▶ _What you will do_: Please lay out the listing lines as a Markdown table with the columns Nr and Line, starting with the line that contains "Click the graphical image reports icon" and going on through the line that contains "click(344, 14)", leaving out blank lines. Keep the pictures out of the answer.

▶ _Exercise data_:
* * * * *

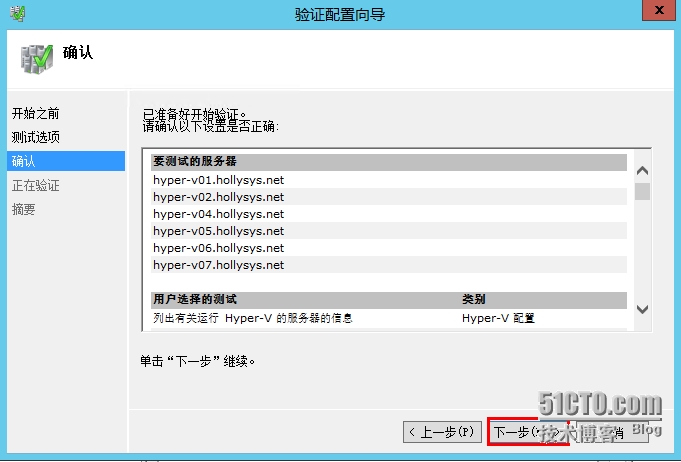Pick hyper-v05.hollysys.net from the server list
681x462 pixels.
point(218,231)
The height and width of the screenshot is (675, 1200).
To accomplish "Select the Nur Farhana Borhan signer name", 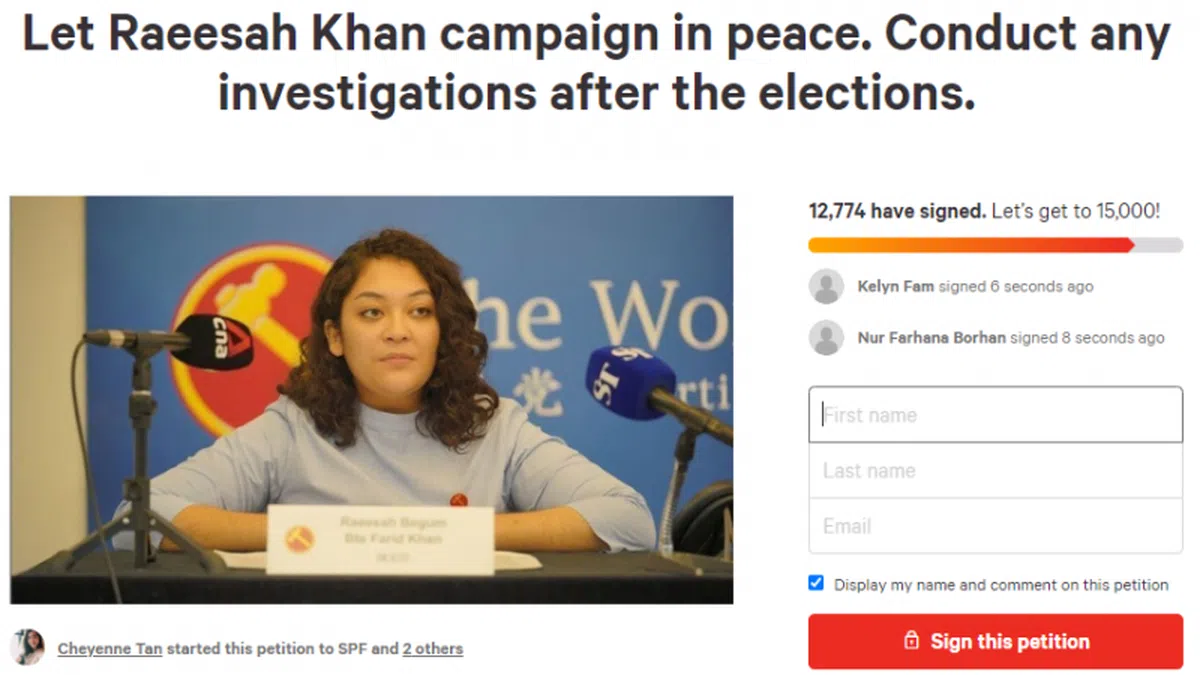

* * * * *

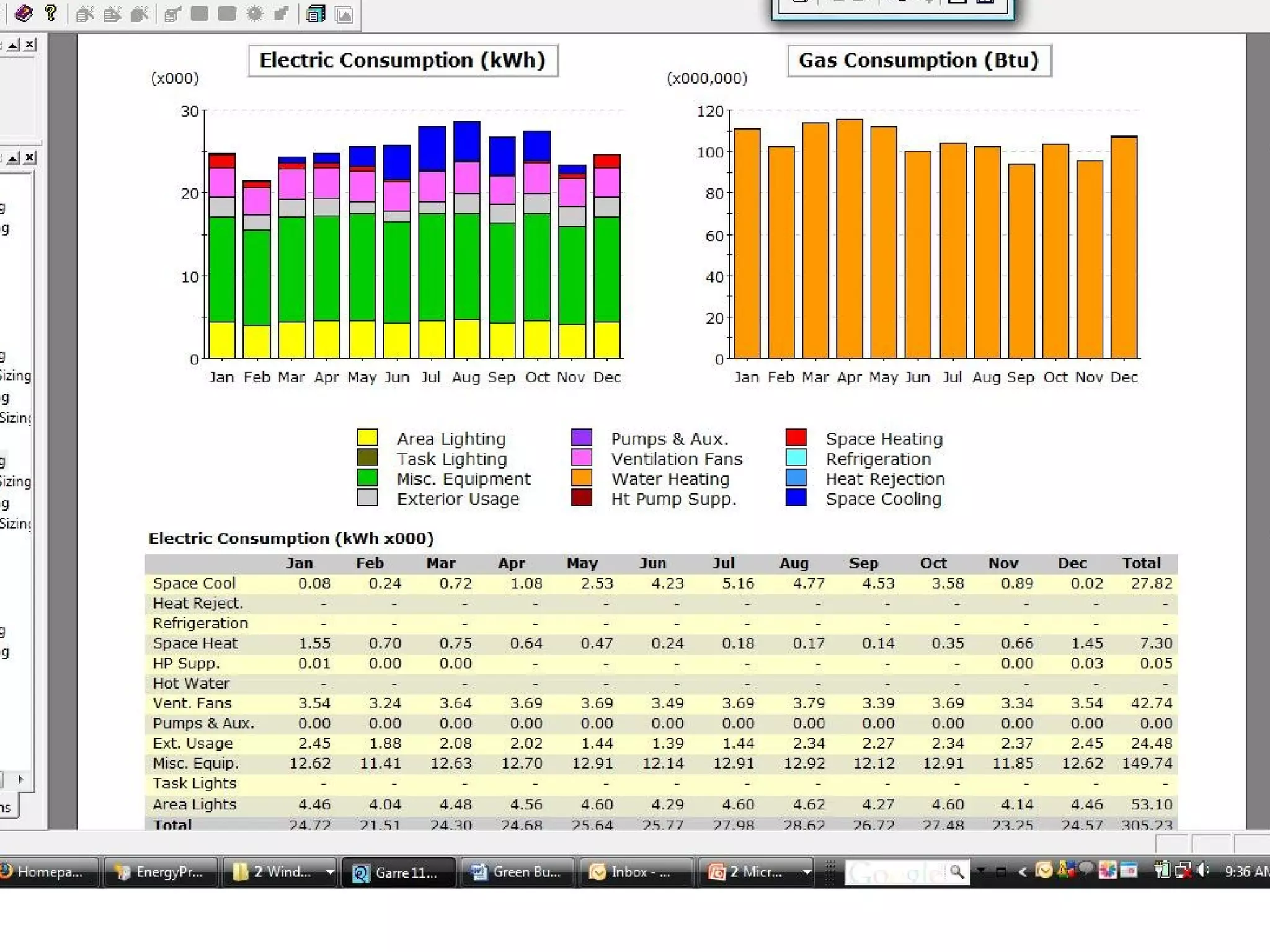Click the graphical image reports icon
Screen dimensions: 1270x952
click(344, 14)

* * * * *

▶ _Task solution_:
| Nr | Line |
|---|---|
| 1 | Click the graphical image reports icon |
| 2 | Screen dimensions: 1270x952 |
| 3 | click(344, 14) |